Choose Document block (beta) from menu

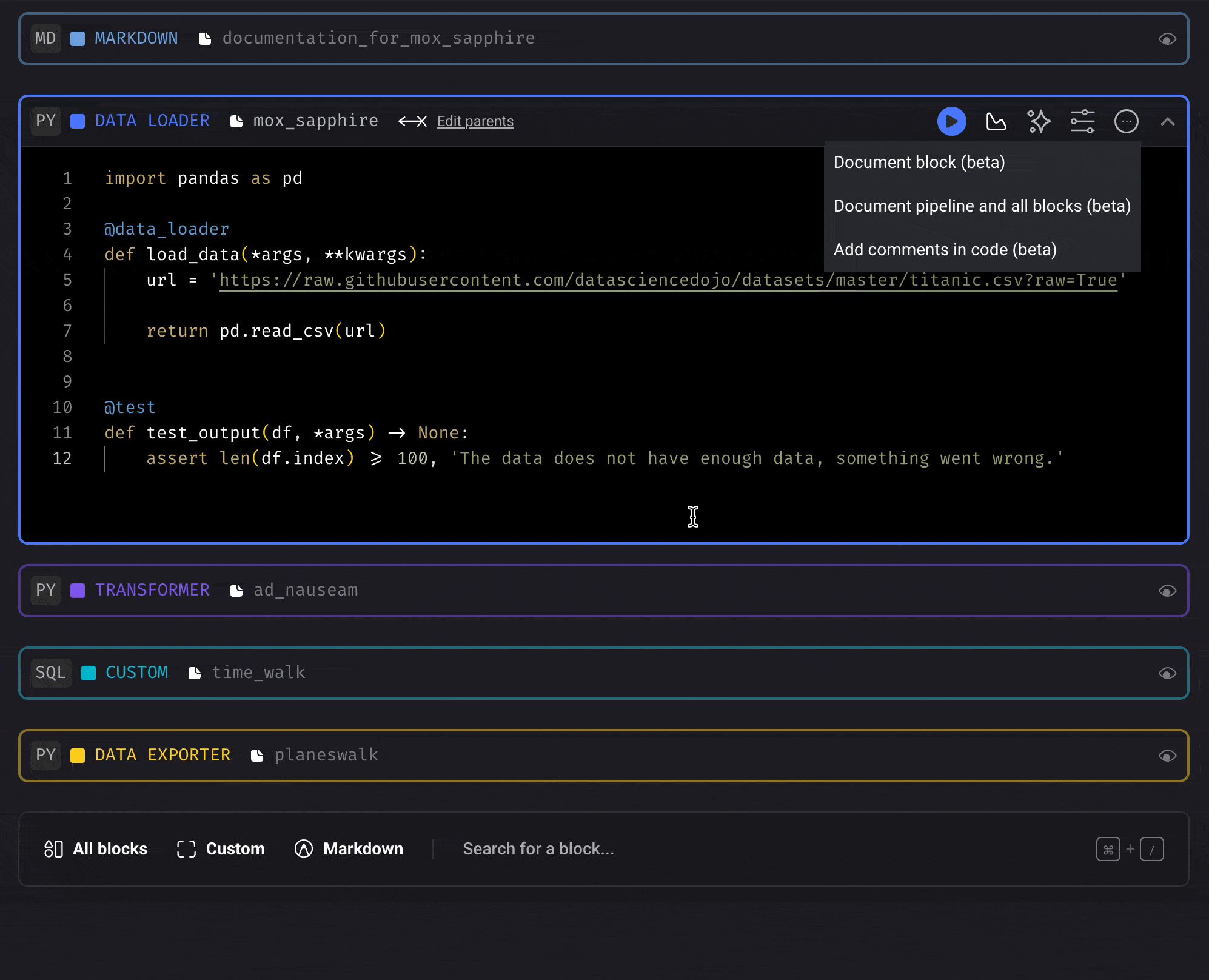point(919,162)
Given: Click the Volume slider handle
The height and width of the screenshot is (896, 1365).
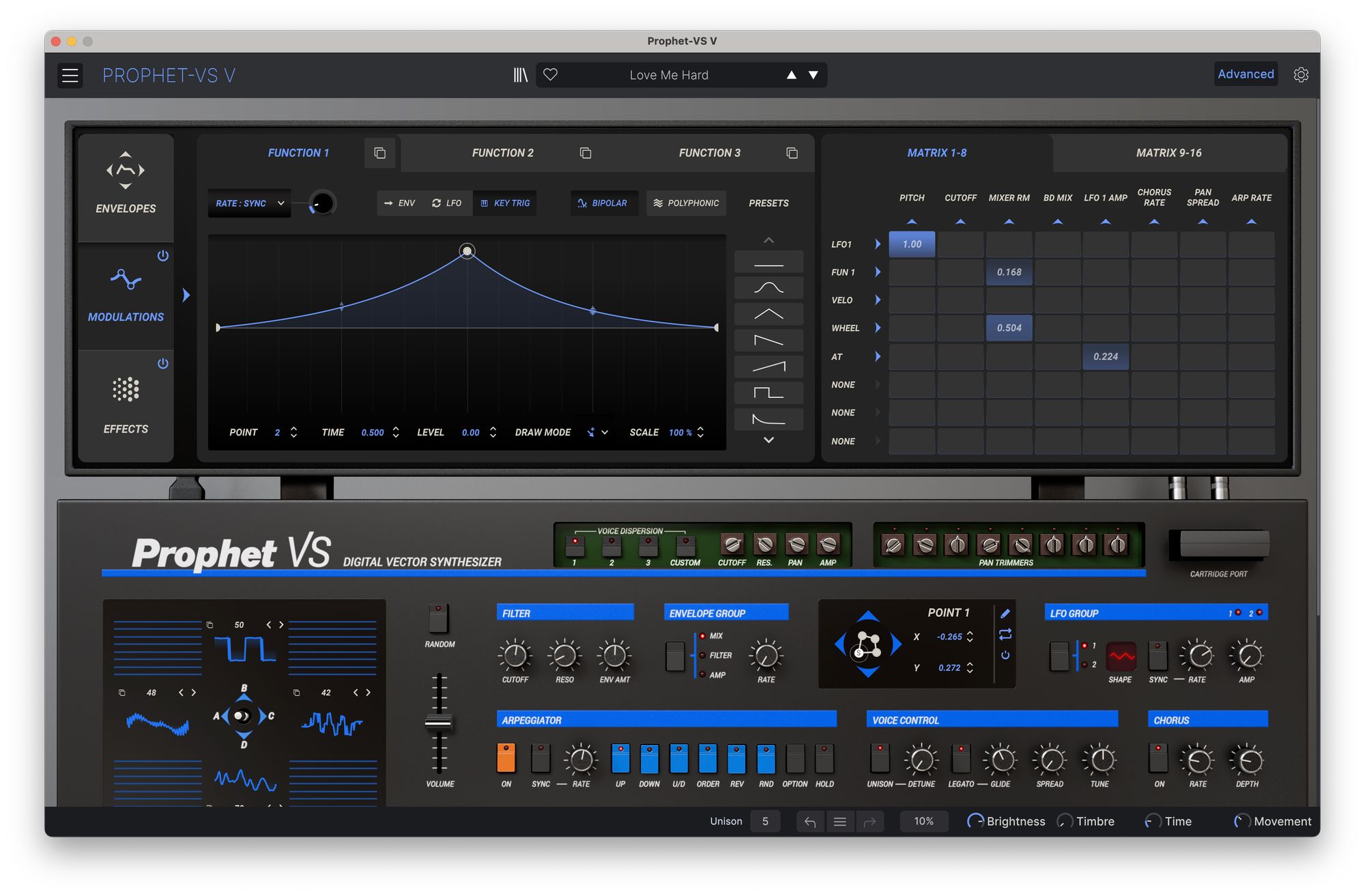Looking at the screenshot, I should point(438,724).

◆ Task:
Quote every record above exactly, leaving out the pictures.

◆ Answer to the exercise:
Choose Document block (beta) from menu

point(919,162)
Given: Click the Volume slider handle
The height and width of the screenshot is (896, 1365).
Looking at the screenshot, I should point(438,724).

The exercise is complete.